My buddy caught these today at camp liberty using a topwater. What kind are they? Up close they looked like a type of bass,but.....? Just so you know, NO we don't eat anything that comes from here, No telling what Saddam put in these waters!


----------



## yakfisher

Almost look like a snook/bass hybrid. Pretty cool


----------



## EXpatdan

Yes, and if you squint and hold your mouth just right it looks like a trout too! Only no teeth and of course fresh water. your probably right ,some kinda hybrid


----------



## Third Coast Fishing

Very interesting! Snook + Bass = SNASS... Iraqi Snass they are!


----------



## haparks

cool i so glad yall get to do some fishin--just come home safe--and im sorry i have no idea what kind they are


----------



## drew colvard

If they are willing to hit a topwater who cares what they are. We like them very much. Yes.


----------



## Guest

That is just about the BEST photo from Iraq that I have ever seen!



:rybka:


----------



## Fishin' Soldier

I caught that same kind of fish my last deployment.
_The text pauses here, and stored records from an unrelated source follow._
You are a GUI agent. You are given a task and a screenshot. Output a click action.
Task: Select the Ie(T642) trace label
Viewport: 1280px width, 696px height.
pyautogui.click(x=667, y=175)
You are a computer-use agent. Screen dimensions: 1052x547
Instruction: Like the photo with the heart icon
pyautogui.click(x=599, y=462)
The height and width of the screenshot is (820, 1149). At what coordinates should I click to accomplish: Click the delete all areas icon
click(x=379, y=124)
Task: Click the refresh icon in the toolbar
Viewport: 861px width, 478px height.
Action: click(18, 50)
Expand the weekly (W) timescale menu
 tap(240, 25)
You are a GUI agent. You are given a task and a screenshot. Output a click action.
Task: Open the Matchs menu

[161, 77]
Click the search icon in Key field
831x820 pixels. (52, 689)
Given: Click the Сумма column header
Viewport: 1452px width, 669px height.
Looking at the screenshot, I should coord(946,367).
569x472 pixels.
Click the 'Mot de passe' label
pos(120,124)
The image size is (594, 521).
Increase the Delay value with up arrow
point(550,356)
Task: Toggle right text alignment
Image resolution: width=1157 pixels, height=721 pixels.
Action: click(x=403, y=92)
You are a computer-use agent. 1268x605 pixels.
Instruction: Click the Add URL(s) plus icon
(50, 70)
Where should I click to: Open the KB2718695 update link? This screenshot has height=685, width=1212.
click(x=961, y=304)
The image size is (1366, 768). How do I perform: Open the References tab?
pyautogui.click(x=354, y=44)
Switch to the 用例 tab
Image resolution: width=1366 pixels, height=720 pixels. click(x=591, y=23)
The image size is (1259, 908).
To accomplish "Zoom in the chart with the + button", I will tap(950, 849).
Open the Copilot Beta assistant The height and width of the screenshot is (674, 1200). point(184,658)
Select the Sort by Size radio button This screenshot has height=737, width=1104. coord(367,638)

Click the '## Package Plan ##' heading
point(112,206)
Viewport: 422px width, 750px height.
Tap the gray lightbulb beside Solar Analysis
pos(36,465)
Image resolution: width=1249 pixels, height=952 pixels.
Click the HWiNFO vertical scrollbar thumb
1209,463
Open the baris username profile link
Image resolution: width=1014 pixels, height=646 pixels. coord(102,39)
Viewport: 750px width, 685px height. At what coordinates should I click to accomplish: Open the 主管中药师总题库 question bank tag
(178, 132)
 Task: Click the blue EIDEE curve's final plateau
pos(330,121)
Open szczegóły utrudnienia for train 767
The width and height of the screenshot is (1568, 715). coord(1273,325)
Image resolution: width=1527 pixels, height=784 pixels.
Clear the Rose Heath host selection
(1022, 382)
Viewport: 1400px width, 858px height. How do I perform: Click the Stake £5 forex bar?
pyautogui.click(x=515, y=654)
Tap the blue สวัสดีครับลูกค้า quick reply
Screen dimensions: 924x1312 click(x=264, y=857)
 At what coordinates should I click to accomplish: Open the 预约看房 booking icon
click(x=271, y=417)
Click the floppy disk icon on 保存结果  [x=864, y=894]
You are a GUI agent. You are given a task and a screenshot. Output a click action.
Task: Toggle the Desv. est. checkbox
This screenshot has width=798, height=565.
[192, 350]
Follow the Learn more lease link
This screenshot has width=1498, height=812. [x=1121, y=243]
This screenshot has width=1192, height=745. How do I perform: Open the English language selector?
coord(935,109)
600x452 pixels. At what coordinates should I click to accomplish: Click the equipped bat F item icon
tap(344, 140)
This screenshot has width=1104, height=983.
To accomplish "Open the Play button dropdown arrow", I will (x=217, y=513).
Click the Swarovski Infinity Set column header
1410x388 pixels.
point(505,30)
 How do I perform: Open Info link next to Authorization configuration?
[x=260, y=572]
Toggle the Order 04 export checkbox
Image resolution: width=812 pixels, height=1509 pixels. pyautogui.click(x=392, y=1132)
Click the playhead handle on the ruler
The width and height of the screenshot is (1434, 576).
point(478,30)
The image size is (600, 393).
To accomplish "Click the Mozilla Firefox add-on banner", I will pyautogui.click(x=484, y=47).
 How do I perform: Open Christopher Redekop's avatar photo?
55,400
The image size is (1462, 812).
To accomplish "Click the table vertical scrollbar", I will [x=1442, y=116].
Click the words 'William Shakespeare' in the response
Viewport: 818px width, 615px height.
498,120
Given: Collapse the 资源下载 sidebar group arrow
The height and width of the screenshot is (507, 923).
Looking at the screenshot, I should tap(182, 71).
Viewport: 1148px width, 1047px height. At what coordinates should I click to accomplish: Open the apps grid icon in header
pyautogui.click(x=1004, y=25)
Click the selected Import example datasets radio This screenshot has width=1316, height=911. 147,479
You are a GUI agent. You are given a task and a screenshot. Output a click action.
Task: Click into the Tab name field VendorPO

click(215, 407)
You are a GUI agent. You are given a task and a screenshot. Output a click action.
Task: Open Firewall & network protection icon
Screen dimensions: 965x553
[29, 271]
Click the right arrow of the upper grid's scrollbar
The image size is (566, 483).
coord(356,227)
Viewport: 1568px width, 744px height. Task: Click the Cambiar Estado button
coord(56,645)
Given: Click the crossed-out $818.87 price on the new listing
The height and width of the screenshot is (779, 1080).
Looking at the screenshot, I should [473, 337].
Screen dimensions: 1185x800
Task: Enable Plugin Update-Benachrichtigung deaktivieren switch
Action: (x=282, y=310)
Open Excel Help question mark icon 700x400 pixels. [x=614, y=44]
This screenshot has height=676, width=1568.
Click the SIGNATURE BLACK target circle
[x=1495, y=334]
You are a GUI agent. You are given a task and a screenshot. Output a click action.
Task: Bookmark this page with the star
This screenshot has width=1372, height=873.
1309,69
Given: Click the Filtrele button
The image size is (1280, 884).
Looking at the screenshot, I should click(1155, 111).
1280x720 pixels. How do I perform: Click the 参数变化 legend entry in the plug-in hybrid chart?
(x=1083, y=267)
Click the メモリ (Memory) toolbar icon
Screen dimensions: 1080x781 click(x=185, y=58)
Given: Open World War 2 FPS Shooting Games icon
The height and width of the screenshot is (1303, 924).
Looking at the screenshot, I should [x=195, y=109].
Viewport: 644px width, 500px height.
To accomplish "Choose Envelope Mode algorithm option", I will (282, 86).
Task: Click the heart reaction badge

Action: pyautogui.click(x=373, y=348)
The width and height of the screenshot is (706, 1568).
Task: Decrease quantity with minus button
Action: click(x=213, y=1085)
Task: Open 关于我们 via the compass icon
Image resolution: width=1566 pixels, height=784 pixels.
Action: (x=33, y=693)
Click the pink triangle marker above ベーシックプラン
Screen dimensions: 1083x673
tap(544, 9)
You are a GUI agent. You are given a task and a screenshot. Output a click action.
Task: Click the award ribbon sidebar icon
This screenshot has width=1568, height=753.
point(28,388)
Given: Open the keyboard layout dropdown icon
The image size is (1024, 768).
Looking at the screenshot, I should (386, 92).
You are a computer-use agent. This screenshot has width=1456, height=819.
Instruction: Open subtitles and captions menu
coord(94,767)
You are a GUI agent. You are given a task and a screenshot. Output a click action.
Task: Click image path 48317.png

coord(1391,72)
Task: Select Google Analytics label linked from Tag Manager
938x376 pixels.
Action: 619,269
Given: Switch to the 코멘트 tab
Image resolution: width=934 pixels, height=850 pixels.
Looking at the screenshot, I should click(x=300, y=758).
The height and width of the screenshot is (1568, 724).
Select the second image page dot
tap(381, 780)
I actually sent closeup photos of the the fish to Texas A&M. They sent me the scientific name but forgot already. I also caught some HUGE carp off hotdog chunks from the chow hall, fished on bottom. One pushin 30 lbs easy. Great fun on light tackle. Had one almost spool me and had to palm the spool and lost him..Had a blast though!


----------



## barleydog

When I was at Liberty/Camp Black Jack in 04-05 and asked some of our interps what they were I was told they were called Milk Fish. Very fun on the fly rod too!!!


----------



## fishingreg

Nice picks, and glad you have some fish. I was on TQ for over a year and fished many times but no luck. I even put out overnight juglines tied to the shoreline. I did see them (locals) gill net often so I suppose they cleaned out the lake there. I caught some awesome fish in the port of al jabil during Desert Storm though. That was saltwater though. Good luck with your fishing, I wish you the best.


----------



## BigWill

My son and I caught some of those at the palace in Basrah in 04. The locals called them Sadaam fish since he owned everything! We caught them on gold spoons right in his camp where the river ran beside it. The largest one he caught while over there was about 20 pounds.

It was awesome to get to see your son after about a year and fish with him at the same time in a foreign country.


----------